* PROMPT
Could you show all lines in the entries below that contain the string "agent"?

* SUPPLIED MATERIAL
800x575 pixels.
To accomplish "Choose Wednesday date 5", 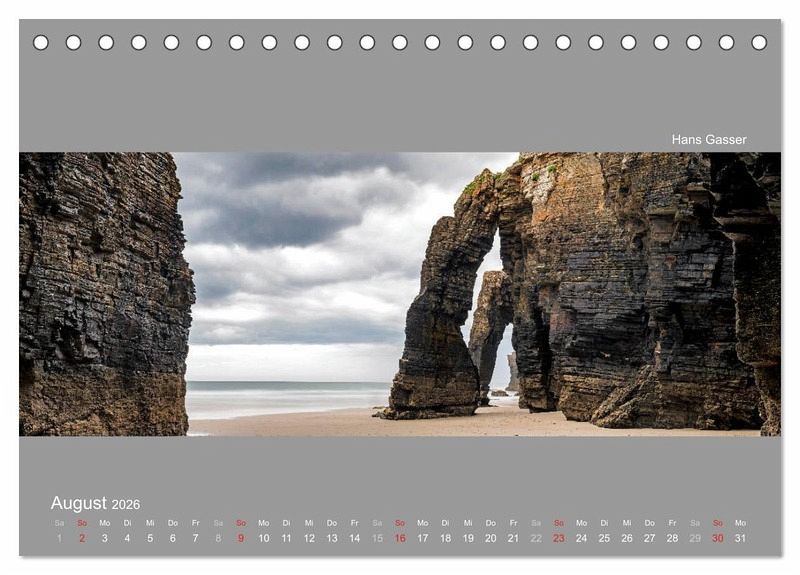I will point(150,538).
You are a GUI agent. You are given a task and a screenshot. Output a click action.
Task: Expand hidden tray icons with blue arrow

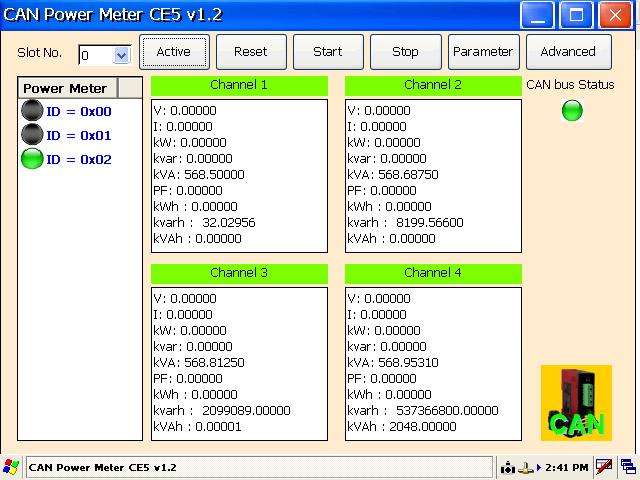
==
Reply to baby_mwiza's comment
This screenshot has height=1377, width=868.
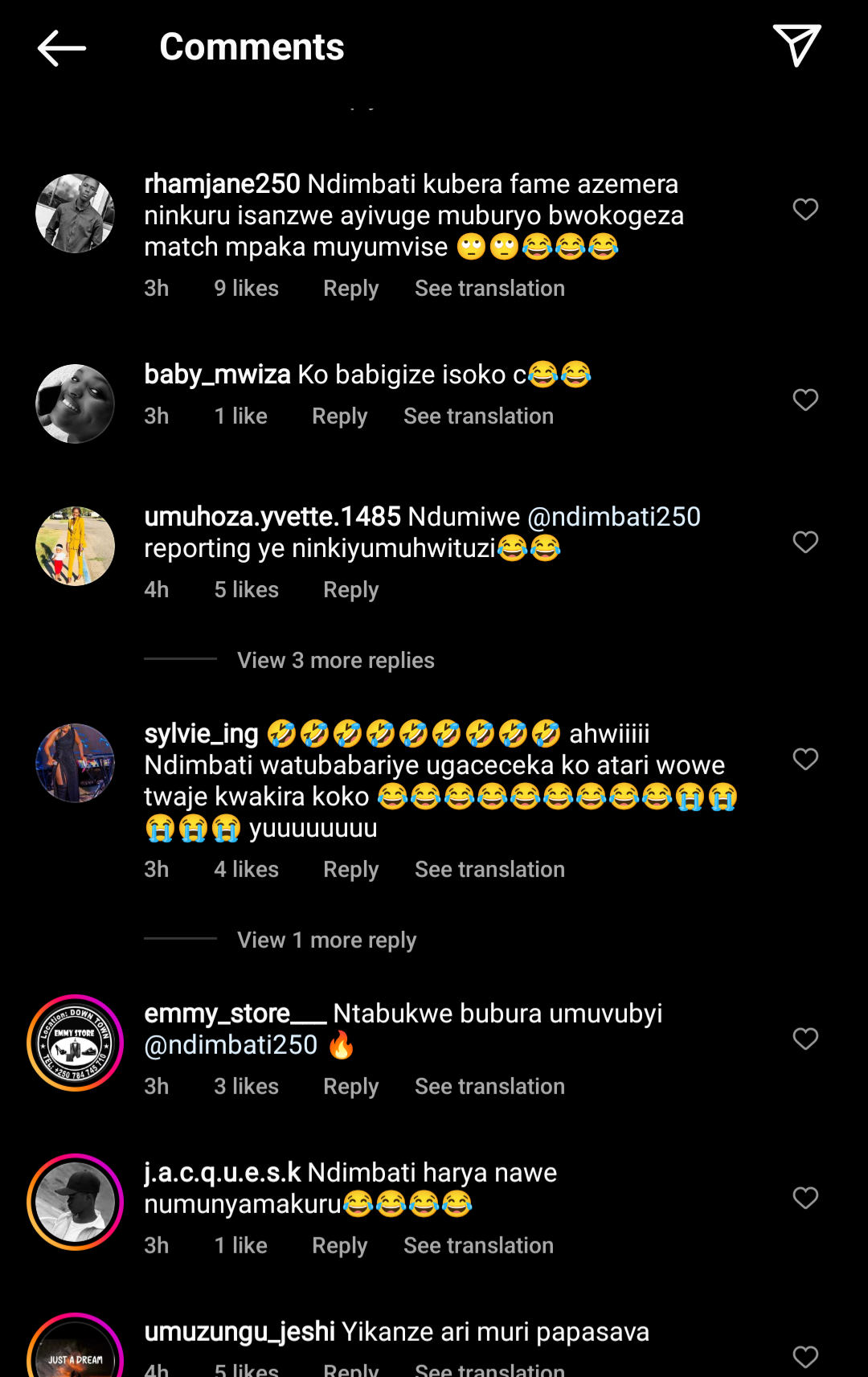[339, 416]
...
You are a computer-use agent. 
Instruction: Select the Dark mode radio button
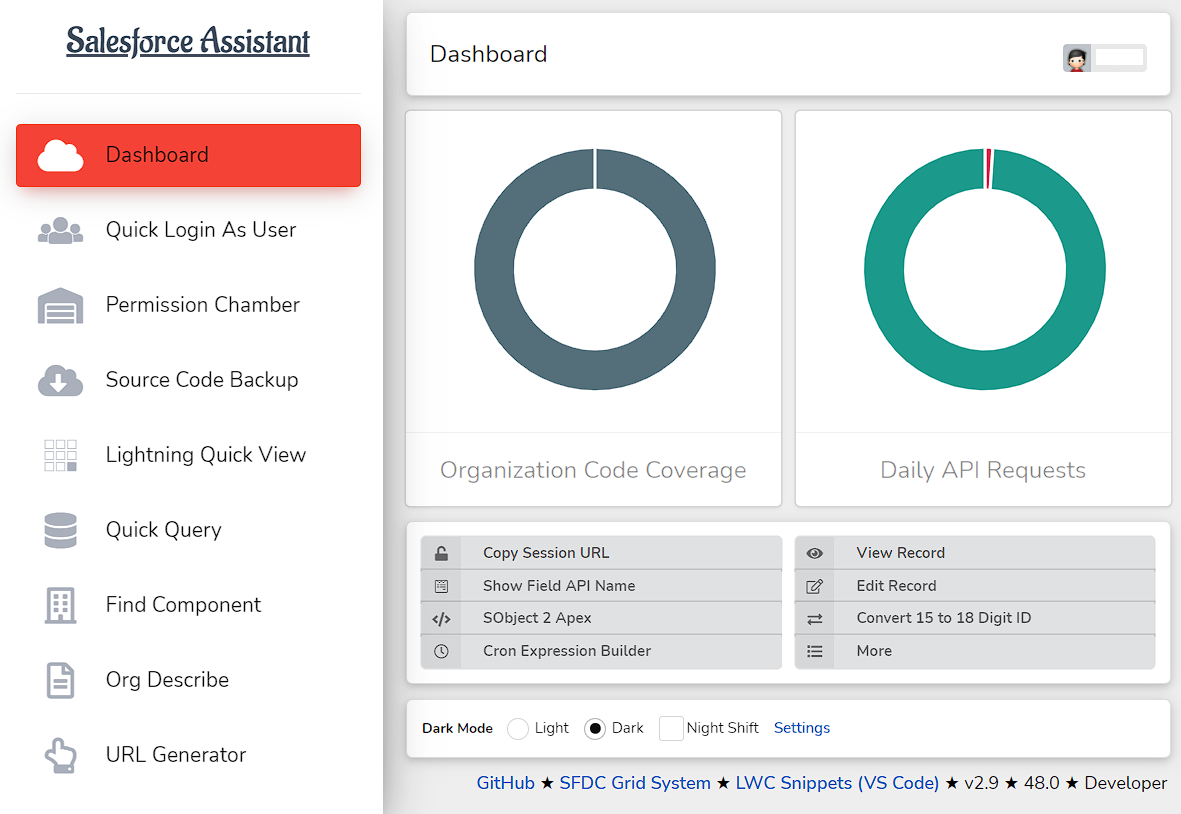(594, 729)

* RESPONSE
You are a GUI agent. You are given a task and a screenshot. Output a click action.
You are a computer-use agent. 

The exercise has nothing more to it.